Nos société « évoluée » nous ont volés nos sentiments les plus intimes pour y déposer des convictions sociétales selon lesquels l’amour doit aboutir à une union de deux être dans le but de perpétuer l’espèce et tout ceci dans l’unique et ultime but d’entretenir la consommation. La réalité c’est que l’amour est un sentiment, dépourvu de toute ambition, né du dépôt de notre propre narcissisme en l’autre. Le seul et unique but de ce sentiment est l’accès au bonheur et le bonheur ne dépend pas de cette société consommable mais de l’ensemble de notre environnement humain et naturel. Le bonheur existe depuis la nuit des temps et dans toutes les sociétés, dans nos pays développé le taux de dépression est des plus élevé. Pourquoi ? Parce qu’on nous fait croire que la consommation est le but de notre vie et que le système imposé par l’Etat est notre seule alternative cependant on notera que les sociétés les « moins développées » sont pourtant celle où la population est la plus heureuse. Pourquoi ? Tout simplement parce que la seule chose dont l’homme à besoin pour vivre c’est d’un environnement stable aussi bien sur le plan psychique que physique et que cet environnement stable ne peut exister dans une société aussi mouvante que la nôtre, exploitant nos performance et entretenant la concurrentialité.

 

 

La société et le sexe

27 janvier, 2015

A l’heure où tout est disponible du bout des doigts, le sexe devient lui aussi un outil de consommation. On consomme de la relation, on se troque de la tendresse pour combler le néant profond de nos sentiments. C’est la boulimie des temps moderne, les sites de « rencontre » prolifèrent, le sexe sans sentiments est devenue quelque chose de banale et même l’adultère est revendiqué par cette nouvelle websociété (Gleeden). L’acte de reproduction à deux est devenue une distraction. On consomme du sexe comme on consomme une cigarette, j’allume puis j’écrase. Le contact avec l’autre nait d’un contrat tacite d’échange de bon procédé, se donner un peu de tendresse, d’écoute et soulager sa libido sans s’imposer à l’autre.

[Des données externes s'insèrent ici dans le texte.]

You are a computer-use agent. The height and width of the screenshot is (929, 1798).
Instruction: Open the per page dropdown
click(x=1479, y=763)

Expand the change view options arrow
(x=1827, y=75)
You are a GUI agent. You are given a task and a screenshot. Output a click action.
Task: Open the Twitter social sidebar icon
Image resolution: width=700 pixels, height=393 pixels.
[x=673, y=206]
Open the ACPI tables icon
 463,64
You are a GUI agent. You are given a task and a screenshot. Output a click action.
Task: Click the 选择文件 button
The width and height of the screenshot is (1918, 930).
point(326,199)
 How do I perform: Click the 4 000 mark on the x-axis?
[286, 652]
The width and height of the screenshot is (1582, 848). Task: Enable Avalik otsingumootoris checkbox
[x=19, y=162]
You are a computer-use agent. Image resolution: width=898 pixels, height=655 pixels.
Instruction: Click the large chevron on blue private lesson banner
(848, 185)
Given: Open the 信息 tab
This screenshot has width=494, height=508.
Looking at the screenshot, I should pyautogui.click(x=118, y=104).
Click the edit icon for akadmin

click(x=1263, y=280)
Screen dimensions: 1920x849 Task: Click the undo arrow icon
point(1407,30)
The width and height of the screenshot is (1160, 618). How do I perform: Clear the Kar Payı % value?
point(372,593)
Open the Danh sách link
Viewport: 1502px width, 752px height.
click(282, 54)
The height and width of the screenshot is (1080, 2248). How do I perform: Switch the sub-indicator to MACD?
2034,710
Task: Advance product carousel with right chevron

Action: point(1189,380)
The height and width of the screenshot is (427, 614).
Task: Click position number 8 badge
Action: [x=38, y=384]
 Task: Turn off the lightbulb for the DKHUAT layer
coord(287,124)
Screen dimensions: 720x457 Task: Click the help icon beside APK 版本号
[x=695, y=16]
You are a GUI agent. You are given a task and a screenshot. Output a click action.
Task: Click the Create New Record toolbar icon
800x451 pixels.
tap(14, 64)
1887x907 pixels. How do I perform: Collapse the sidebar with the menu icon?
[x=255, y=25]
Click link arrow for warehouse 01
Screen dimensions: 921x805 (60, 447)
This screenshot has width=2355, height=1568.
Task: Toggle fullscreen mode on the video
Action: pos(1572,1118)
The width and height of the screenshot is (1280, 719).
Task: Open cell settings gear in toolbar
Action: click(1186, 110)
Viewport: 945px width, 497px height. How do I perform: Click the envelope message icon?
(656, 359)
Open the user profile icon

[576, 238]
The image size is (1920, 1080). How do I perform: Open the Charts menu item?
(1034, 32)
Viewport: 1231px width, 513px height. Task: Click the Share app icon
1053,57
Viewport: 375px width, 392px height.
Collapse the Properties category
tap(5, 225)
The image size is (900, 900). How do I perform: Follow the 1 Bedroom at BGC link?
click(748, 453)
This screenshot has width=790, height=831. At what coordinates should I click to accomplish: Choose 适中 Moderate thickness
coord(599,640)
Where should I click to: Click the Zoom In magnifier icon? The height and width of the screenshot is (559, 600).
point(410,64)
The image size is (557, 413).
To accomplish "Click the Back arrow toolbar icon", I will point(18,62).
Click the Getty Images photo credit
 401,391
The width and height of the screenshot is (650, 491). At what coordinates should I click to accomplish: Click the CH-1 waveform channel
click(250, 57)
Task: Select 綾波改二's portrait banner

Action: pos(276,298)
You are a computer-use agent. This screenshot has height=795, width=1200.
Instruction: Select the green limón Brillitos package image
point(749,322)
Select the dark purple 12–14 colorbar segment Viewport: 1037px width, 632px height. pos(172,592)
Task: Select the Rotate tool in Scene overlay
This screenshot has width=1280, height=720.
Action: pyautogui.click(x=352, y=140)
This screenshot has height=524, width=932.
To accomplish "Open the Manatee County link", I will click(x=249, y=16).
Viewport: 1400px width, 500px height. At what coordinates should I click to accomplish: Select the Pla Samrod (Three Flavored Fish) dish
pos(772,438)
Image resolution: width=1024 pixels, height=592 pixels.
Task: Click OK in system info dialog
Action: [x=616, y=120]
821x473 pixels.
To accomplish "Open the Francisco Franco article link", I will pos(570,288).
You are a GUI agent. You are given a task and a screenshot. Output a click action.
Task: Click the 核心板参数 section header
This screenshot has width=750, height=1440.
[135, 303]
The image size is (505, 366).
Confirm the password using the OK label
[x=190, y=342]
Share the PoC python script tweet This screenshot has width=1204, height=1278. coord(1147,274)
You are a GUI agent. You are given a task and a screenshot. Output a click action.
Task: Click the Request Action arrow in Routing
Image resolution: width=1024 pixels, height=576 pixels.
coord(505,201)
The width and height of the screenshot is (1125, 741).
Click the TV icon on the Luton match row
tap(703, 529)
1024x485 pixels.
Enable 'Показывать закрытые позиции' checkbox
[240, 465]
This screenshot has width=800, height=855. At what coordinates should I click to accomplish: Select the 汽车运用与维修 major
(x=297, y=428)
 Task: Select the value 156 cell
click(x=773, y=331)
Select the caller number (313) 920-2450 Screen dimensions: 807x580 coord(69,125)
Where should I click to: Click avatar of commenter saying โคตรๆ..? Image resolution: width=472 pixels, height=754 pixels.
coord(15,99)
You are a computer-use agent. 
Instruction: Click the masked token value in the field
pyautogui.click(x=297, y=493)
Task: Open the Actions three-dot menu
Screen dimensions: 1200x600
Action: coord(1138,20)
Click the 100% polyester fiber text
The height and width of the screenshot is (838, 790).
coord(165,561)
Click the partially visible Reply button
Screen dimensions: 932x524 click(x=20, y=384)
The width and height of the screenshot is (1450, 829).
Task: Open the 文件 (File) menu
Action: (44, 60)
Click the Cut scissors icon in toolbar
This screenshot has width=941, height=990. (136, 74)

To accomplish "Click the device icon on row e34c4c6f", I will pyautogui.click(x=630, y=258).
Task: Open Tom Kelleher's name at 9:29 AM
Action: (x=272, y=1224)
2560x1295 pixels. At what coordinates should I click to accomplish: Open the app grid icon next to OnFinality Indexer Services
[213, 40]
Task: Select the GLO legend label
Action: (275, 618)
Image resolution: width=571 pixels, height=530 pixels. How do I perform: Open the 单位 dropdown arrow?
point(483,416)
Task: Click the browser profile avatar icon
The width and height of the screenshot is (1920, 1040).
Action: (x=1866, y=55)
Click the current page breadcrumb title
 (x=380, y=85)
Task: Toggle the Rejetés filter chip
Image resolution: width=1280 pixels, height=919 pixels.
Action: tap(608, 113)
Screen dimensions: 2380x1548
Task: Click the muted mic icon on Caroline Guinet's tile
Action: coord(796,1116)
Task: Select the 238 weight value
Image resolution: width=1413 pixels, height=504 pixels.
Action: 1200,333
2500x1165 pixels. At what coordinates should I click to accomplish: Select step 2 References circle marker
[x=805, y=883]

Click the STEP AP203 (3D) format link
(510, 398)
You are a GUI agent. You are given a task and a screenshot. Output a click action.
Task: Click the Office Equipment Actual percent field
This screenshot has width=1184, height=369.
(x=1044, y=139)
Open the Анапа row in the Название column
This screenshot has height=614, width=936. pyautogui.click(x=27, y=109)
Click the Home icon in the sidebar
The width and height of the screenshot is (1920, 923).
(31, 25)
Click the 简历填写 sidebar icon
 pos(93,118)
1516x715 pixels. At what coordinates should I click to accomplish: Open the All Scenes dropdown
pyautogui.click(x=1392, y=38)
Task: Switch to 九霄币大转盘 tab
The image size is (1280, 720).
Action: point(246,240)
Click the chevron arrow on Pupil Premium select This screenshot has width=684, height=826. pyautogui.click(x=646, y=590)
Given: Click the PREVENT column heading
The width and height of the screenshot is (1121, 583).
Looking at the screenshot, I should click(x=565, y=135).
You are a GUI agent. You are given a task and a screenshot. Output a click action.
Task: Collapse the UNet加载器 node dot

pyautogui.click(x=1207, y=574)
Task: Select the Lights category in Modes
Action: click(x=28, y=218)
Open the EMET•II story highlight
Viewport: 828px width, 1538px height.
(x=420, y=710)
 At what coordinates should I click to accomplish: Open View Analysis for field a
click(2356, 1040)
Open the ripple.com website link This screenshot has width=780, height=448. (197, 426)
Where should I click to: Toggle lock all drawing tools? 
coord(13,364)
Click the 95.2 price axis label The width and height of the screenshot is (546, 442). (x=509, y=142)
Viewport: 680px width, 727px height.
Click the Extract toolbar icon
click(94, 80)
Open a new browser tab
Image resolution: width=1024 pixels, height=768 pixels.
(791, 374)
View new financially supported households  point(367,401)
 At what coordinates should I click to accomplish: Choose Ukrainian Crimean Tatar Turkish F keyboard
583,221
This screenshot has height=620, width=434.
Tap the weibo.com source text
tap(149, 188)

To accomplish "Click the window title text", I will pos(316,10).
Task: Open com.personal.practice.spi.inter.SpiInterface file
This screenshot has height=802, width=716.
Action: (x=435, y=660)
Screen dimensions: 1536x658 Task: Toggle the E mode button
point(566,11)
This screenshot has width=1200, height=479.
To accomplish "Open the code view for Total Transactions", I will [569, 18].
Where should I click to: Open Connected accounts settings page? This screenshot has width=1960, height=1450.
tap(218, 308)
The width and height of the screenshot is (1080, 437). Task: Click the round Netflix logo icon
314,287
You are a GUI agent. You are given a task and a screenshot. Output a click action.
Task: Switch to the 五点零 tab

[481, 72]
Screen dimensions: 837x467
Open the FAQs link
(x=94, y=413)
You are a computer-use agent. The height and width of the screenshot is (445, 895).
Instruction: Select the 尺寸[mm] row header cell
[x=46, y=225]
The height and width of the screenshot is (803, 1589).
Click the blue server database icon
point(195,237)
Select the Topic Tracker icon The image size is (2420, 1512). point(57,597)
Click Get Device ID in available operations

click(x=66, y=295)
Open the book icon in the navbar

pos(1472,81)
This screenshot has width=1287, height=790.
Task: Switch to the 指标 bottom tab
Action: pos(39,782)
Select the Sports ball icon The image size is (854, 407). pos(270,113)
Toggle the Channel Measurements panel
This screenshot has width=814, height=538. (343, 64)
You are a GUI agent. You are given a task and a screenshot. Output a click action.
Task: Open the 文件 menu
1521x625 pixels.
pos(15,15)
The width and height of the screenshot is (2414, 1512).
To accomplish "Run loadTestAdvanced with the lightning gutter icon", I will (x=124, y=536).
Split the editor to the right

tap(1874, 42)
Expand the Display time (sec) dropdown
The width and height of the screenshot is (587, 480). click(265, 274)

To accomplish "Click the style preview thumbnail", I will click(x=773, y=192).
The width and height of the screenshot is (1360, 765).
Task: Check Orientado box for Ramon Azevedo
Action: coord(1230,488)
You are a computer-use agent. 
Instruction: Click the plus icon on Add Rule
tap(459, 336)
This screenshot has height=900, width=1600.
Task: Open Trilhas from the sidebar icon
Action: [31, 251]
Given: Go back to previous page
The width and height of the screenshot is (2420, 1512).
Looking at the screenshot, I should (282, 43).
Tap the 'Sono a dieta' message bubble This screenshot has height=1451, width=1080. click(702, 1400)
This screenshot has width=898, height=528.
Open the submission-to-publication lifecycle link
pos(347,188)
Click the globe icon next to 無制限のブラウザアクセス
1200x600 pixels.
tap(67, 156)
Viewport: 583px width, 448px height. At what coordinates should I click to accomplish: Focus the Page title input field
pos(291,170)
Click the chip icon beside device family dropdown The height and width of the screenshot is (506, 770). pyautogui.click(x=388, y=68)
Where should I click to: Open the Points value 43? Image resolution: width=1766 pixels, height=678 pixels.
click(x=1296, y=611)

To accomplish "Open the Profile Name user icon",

Face à cette nouvelle émergence c’est la déchéance dans les rues…Les boites de nuits cimetière de la retenue et dancefloor de la décadence, sont le lieu où les femmes se déhanchent à moitié dénudé tel des steak que l’on secouent devant le nez des fauves. Les mâles accourent la queue entre les jambes pour consommer cette délicate substance. Le moment de courtiser la belle est venue, d’un pas assurer le mâle sort sa carte bleu pour offrir à sa proie un doux breuvage. Une fois la belle ivre l’approche est plus facile et la soirée peut se conclure. Le lendemain quand la fille racontera sa soirée à ses amies elle saura mettre en évidence le fait qu’elle n’a pas dépensé un sous pour s’enivrer jusqu’à l’oubli et qu’ensuite elle a su profiter d’une nuit bien accompagnée. L’homme de son côté saura se contenter de cette nuit pour apaiser les douleurs de son porte-monnaie.

Et si on refuse de participer à ces jeux abjectes on n’oubliera pas cependant de noter l’essor incroyable des sites « dit de rencontre ». Entre les meetico-pervers et les serial tinder les relations hommes/femmes s’appauvrissent intellectuellement tandis que l’overdose de sexe se rapproche à grand pas creusant un peu plus le fossé de la différence des sexes.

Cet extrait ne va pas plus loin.